The province experienced two successive droughts between 2018 and 2020 but has so far received more rain this season that it did the whole of last year.

Although some parts of the province with lighter soils have been affected by leeching and water logging, the majority of the crop, which is at late vegetative stage, is looking good.

Manicaland Agritex head Mrs Phillipa Rwambiwa said the province had 239 150 hectares under the summer crop, 35 percent of which was under the Pfumvudza programme.

“Although it is too early to conclude, our crop is looking good, even in the urban areas and it indicates that we are assured of a better season. The rainfall we have received so far exceeds what we received for the whole of last season,” she said.

She said the Pfumvudza crop was doing exceptionally well across the province where most farmers have started applying top dressing.

Direction 1: Write out the Manicaland crop passage from "Manicaland Agritex head" to "applying top dressing.".
Direction 2:
Answer these questions using the Manicaland crop passage:
(a) How many hectares did the province have under the summer crop?
(b) Between which years did the province experience two successive droughts?
(c) At what stage is the majority of the crop?
Direction 3:
State whether each statement agrees with the Manicaland crop passage. Give yes or no, and quote the deciding words.
(a) Thirty-five percent of the province's summer crop area was under the Pfumvudza programme.
(b) The province has received less rain so far this season than it did over the whole of last season.
(c) Most farmers growing the Pfumvudza crop have not yet begun applying top dressing.
The listing after the Manicaland crop passage is separate material.

Recorded information:
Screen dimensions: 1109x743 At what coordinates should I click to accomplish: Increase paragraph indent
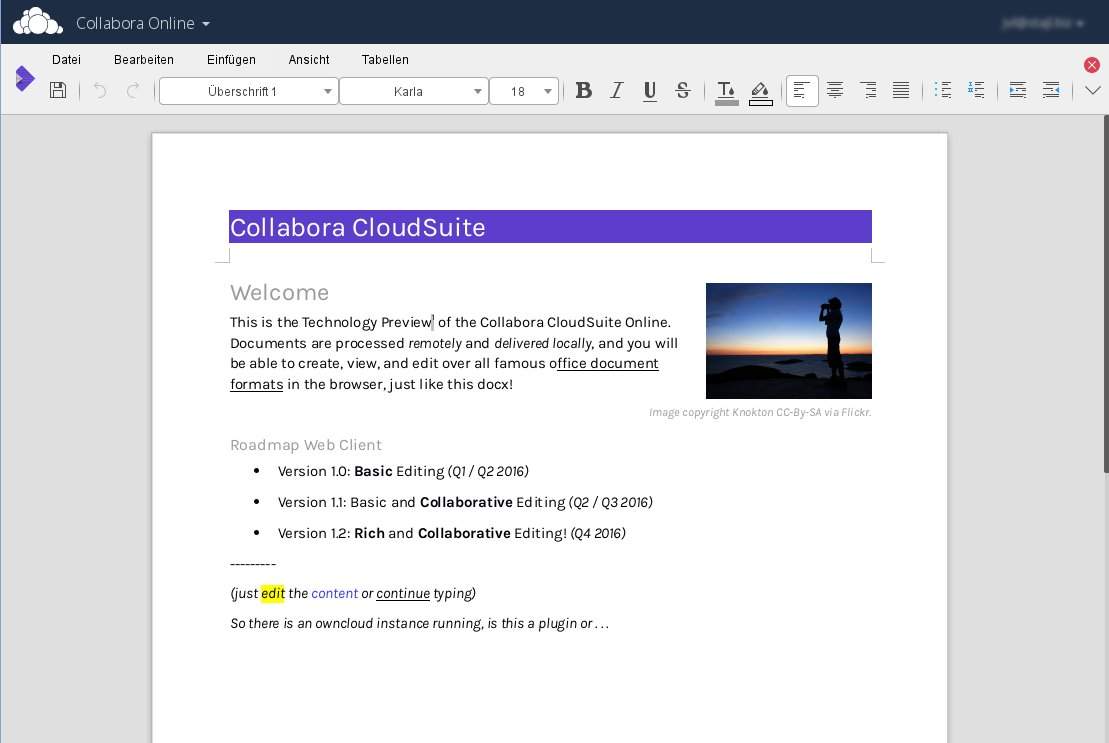[x=1018, y=91]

Exercise solution 1:
Manicaland Agritex head Mrs Phillipa Rwambiwa said the province had 239 150 hectares under the summer crop, 35 percent of which was under the Pfumvudza programme.

“Although it is too early to conclude, our crop is looking good, even in the urban areas and it indicates that we are assured of a better season. The rainfall we have received so far exceeds what we received for the whole of last season,” she said.

She said the Pfumvudza crop was doing exceptionally well across the province where most farmers have started applying top dressing.

Exercise solution 2:
(a) 239 150 hectares.
(b) Between 2018 and 2020.
(c) The late vegetative stage.

Exercise solution 3:
(a) Yes: "35 percent of which was under the Pfumvudza programme."
(b) No: "The rainfall we have received so far exceeds what we received for the whole of last season."
(c) No: "most farmers have started applying top dressing."